Up to and including the line that contains "Website Privacy (153, 2456)", return every line from the start of the data, unchanged.
══ ENTRIES SHOWN
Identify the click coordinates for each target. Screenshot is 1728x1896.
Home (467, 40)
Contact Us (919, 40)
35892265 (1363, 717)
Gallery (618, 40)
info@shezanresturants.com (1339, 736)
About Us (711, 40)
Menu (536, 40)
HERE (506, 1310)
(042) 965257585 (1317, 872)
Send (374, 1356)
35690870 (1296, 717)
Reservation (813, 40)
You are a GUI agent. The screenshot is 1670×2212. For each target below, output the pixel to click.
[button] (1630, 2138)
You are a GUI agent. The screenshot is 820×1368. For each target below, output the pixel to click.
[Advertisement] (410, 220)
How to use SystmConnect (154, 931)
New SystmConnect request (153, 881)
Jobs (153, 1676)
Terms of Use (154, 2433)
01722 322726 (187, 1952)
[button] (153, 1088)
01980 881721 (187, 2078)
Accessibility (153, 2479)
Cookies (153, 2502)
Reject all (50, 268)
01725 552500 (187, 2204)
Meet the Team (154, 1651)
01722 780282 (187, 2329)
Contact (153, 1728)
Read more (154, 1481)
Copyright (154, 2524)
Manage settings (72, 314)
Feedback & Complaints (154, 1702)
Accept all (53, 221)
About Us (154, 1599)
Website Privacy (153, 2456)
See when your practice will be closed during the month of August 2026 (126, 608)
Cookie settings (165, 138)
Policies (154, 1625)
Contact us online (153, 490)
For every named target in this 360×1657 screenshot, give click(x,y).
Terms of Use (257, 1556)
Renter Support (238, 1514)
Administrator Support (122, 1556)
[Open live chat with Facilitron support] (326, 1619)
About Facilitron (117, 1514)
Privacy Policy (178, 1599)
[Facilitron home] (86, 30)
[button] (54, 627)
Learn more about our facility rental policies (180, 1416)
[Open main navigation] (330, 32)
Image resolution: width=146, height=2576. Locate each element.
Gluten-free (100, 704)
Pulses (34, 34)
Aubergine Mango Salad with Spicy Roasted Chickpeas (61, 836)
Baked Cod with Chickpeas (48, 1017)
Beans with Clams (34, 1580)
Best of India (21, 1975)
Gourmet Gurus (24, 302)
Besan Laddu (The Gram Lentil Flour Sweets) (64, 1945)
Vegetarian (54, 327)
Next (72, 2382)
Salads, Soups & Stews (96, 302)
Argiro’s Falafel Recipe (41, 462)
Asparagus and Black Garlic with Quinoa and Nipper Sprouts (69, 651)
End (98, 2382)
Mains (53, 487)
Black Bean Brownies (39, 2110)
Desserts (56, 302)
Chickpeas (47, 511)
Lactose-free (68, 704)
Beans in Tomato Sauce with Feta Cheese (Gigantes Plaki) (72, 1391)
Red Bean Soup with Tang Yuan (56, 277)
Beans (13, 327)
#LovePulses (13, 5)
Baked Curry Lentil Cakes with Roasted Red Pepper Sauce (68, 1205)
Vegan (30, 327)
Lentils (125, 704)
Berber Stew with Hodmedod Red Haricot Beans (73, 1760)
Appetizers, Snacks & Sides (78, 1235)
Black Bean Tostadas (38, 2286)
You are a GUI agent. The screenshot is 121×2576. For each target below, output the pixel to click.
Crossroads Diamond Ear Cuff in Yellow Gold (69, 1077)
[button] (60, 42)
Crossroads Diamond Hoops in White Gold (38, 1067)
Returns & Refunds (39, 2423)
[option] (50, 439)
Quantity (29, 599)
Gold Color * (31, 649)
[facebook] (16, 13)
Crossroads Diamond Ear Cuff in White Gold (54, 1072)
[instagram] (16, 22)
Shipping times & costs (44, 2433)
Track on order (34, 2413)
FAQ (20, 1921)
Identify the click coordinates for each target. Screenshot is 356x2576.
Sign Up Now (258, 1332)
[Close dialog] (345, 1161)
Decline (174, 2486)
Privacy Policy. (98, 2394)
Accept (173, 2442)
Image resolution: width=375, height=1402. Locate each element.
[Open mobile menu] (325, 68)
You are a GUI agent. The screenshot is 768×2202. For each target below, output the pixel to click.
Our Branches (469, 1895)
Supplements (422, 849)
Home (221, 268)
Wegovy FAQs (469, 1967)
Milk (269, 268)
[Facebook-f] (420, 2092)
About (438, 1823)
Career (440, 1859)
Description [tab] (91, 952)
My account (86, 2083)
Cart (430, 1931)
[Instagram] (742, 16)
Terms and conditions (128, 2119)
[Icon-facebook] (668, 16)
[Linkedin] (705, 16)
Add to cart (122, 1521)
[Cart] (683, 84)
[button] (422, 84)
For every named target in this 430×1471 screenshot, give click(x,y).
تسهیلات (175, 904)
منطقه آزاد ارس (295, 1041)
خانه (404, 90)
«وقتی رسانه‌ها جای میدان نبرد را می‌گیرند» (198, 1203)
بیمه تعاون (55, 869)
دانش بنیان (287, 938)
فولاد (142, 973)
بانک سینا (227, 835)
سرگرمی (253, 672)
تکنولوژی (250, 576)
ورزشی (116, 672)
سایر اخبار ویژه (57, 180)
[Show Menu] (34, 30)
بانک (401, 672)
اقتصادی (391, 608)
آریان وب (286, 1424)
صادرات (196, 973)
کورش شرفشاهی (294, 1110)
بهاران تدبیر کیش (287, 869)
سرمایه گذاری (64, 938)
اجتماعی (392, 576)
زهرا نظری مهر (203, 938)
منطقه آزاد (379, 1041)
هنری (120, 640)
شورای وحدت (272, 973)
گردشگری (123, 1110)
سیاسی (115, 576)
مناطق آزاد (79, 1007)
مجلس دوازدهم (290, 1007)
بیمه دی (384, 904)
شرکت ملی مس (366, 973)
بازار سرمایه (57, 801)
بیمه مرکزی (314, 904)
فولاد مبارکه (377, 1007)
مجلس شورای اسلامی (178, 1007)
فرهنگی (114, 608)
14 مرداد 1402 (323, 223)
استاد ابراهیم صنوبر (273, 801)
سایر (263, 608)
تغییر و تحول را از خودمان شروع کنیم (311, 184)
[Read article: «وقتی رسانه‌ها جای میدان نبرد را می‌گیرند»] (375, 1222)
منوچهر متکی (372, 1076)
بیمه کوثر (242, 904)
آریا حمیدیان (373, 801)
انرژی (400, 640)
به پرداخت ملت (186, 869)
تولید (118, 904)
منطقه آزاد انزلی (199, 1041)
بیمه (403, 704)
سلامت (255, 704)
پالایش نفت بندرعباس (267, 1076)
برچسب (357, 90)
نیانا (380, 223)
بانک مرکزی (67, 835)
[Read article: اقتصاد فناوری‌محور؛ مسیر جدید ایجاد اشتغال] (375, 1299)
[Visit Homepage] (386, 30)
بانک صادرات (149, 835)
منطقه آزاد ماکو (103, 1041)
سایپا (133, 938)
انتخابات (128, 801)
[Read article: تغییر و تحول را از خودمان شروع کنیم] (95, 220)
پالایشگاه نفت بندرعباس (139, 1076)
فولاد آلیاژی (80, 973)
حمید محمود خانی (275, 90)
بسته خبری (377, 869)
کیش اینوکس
════
RESPONSE AREA |
Identify the click coordinates for each target. Screenshot is 1728x1896.
Home (467, 40)
Contact Us (919, 40)
35892265 (1363, 717)
Gallery (618, 40)
info@shezanresturants.com (1339, 736)
About Us (711, 40)
Menu (536, 40)
HERE (506, 1310)
(042) 965257585 (1317, 872)
Send (374, 1356)
35690870 (1296, 717)
Reservation (813, 40)
You are a GUI agent. The screenshot is 1670×2212. For each target below, output the pixel to click.
[button] (1630, 2138)
You are a GUI agent. The screenshot is 820×1368. For each target below, output the pixel to click.
[Advertisement] (410, 220)
How to use SystmConnect (154, 931)
New SystmConnect request (153, 881)
Jobs (153, 1676)
Terms of Use (154, 2433)
01722 322726 (187, 1952)
[button] (153, 1088)
01980 881721 (187, 2078)
Accessibility (153, 2479)
Cookies (153, 2502)
Reject all (50, 268)
01725 552500 (187, 2204)
Meet the Team (154, 1651)
01722 780282 (187, 2329)
Contact (153, 1728)
Read more (154, 1481)
Copyright (154, 2524)
Manage settings (72, 314)
Feedback & Complaints (154, 1702)
Accept all (53, 221)
About Us (154, 1599)
Website Privacy (153, 2456)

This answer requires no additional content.